Limousine & Chauffeur Hall of Fame

Posted on March 1, 1993

Every industry has a home where the best and brightest are honored—baseball’s Cooperstown, NY, basketball’s Springfield, MA and football’s Canton, OH. Similarly, the limousine industry has a home to honor its best and brightest—L&C Magazine’s Hall of Fame.

Since 1990, L&C has honored those committed to making the industry a better, more professional environment. Following are the winners of the Industry Achievement and operator of the Year awards.

Industry Achievement Winners

The industry achievement winners are chosen because of their contributions to the betterment of the industry as a whole.

Robert W. Peterson

In 1990, the first ever L&C Industry Achievement award was given to Peterson in recognition of his work which introduced the modern limousine to the world. As one of the founding partners of Lehmann-Peterson, he was responsible for building personalized vehicles for Lyndon B. Johnson, Sophia Loren, Jackie Gleason, Jerry Lewis, Pope Paul VI, Hugh Hefner, and leaders of countries and companies around the world.

The unassuming Peterson has mostly managed to avoid the limelight throughout his career, but his engineering achievements transformed limousines from factory formals to the stretches of today. Between 1963 and 1970, he and his crew built approximately 1,000 vehicles.

Peterson’s background in building Indy-type race cars resulted in vehicles that were as durable as they were luxurious. Peterson refused to allow Bondo or plastic fillers in the shop. Frame and body materials were entirely steel or lead. Because of this, hundreds of Lehmann-Peterson are still on the road and well-maintained vehicles are valued at more than twice their original sticker price. According to Ford literature, a 1969 model with standard equipment retailed for $15,179. (The equivalent of more than $50,000 today.)

Roy Radakovich

The 1991 Industry Achievement award was bestowed upon Radakovich for his work at Lincoln-Mercury. He was the engineer responsible for the company’s development of a 7,100-pound coachbuilder package and the company’s Qualified Vehicle Modifier (QVM) program. Radakovich’s leadership in developing the powertrain, chassis, styling, interior, and engine specifications for the Lincoln Town Car has been invaluable to coachbuilders.

Radakovich started with Ford Motor Company in 1972 working on suspension systems for Mustangs and Thunderbirds. He moved to the large vehicle division in 1983 and worked on chassis-related systems, including brakes, suspension, and steering. In 1987, his broad background led to doing special projects, one of which was helping coachbuilders confront the redesigned 1990 Town Car.

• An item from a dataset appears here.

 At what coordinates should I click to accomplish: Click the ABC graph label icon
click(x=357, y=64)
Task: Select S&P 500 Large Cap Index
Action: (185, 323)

By 1989, Radakovich was named to head the engineering support team for limousines. He went right to work developing a 6,400-pound GVWR for the vehicle, redesigning axles and frames. Radakovich and his team also developed a second 7,100-pound, 75-inch limousine package. They upgraded the frame, brakes, and suspension. In 1992, Radakovich was transferred to Lincoln’s electric car division.

George Jacobs
George Jacobs
George Jacobs

Jacobs, owner of American Limousine in Burr Ridge, IL, and long-time president of the National Limousine Association (NLA), was recognized with the 1992 Industry Achievement award for his industry leadership. During his three-and-a-half years as NLA president, he was involved with many issues that effected operators across the nation.

Some of the challenges he has tackled were uniting the coachbuilders to form the Limousine Industry Manufacturers Organization in order to better maintain safety standards for limousines, helping to form the Council of Limousine Associations to help local associations in their fights against local regulations, and working hard on the issue of chauffeur classification with the Internal Revenue Service. Jacobs was also instrumental in uniting the NLA and Limousine & Chauffeur Magazine. The two groups now work together to put on a national trade show and educational program that benefits thousands of operators each year.

By putting an industry supplier and coachbuilder representative on the board, Jacobs has ensured the NLA will have a broader view of the industry and be able to iron out differences with these important parts of the industry as they arise.

Marsha Tortora

In 1993,  the Industry Achievement award went to Marsha Tortora, owner of Empire Coach in Brooklyn, NY and past president of LIMO. In 1992, as president of LIMO, Tortora worked hard to bridge the gap between coachbuilders and operators, get unsafe limousine off the road, and clear up manufacturing issues with Ford and General Motors.